## [WORK TO COMPLETE]
Copy the listing below word for word, keeping every line unchanged.

*** INPUT RECORDS Section Begins ***

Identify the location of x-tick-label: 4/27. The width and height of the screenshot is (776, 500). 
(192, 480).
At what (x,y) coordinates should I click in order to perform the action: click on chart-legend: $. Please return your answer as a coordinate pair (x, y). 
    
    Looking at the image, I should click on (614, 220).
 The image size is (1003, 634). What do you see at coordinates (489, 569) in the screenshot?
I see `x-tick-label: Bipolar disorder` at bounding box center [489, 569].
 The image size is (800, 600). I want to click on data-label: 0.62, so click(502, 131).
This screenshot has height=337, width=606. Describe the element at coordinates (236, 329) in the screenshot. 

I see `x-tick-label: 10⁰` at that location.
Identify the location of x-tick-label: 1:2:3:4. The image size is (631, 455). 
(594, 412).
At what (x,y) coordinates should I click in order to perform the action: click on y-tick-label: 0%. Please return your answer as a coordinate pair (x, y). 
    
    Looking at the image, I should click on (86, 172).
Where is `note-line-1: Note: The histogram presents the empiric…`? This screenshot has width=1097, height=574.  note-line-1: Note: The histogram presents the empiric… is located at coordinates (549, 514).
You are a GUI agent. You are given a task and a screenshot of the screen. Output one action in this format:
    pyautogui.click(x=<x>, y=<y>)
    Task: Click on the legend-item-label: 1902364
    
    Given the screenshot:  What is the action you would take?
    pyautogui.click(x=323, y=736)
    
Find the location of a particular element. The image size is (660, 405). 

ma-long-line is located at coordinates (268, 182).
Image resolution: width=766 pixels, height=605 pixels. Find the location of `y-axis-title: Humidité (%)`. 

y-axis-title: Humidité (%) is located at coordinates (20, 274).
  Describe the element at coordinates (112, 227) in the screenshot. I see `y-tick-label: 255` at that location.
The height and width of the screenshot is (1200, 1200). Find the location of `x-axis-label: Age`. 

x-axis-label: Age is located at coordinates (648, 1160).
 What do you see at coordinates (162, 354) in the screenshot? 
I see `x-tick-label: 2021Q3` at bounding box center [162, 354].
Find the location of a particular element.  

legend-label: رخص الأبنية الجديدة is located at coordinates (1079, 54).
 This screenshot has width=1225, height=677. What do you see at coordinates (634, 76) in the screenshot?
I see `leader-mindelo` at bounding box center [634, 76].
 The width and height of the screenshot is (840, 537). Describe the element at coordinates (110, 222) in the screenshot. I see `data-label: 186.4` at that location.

*** INPUT RECORDS Section Ends ***

## [RESULT OF THE EXERCISE]
Identify the location of x-tick-label: 4/27. The width and height of the screenshot is (776, 500). 
(192, 480).
At what (x,y) coordinates should I click in order to perform the action: click on chart-legend: $. Please return your answer as a coordinate pair (x, y). 
    
    Looking at the image, I should click on (614, 220).
 The image size is (1003, 634). What do you see at coordinates (489, 569) in the screenshot?
I see `x-tick-label: Bipolar disorder` at bounding box center [489, 569].
 The image size is (800, 600). I want to click on data-label: 0.62, so click(502, 131).
This screenshot has height=337, width=606. Describe the element at coordinates (236, 329) in the screenshot. 

I see `x-tick-label: 10⁰` at that location.
Identify the location of x-tick-label: 1:2:3:4. The image size is (631, 455). 
(594, 412).
At what (x,y) coordinates should I click in order to perform the action: click on y-tick-label: 0%. Please return your answer as a coordinate pair (x, y). 
    
    Looking at the image, I should click on (86, 172).
Where is `note-line-1: Note: The histogram presents the empiric…`? This screenshot has width=1097, height=574.  note-line-1: Note: The histogram presents the empiric… is located at coordinates (549, 514).
You are a GUI agent. You are given a task and a screenshot of the screen. Output one action in this format:
    pyautogui.click(x=<x>, y=<y>)
    Task: Click on the legend-item-label: 1902364
    
    Given the screenshot:  What is the action you would take?
    pyautogui.click(x=323, y=736)
    
Find the location of a particular element. The image size is (660, 405). 

ma-long-line is located at coordinates (268, 182).
Image resolution: width=766 pixels, height=605 pixels. Find the location of `y-axis-title: Humidité (%)`. 

y-axis-title: Humidité (%) is located at coordinates (20, 274).
  Describe the element at coordinates (112, 227) in the screenshot. I see `y-tick-label: 255` at that location.
The height and width of the screenshot is (1200, 1200). Find the location of `x-axis-label: Age`. 

x-axis-label: Age is located at coordinates (648, 1160).
 What do you see at coordinates (162, 354) in the screenshot? 
I see `x-tick-label: 2021Q3` at bounding box center [162, 354].
Find the location of a particular element.  

legend-label: رخص الأبنية الجديدة is located at coordinates (1079, 54).
 This screenshot has width=1225, height=677. What do you see at coordinates (634, 76) in the screenshot?
I see `leader-mindelo` at bounding box center [634, 76].
 The width and height of the screenshot is (840, 537). Describe the element at coordinates (110, 222) in the screenshot. I see `data-label: 186.4` at that location.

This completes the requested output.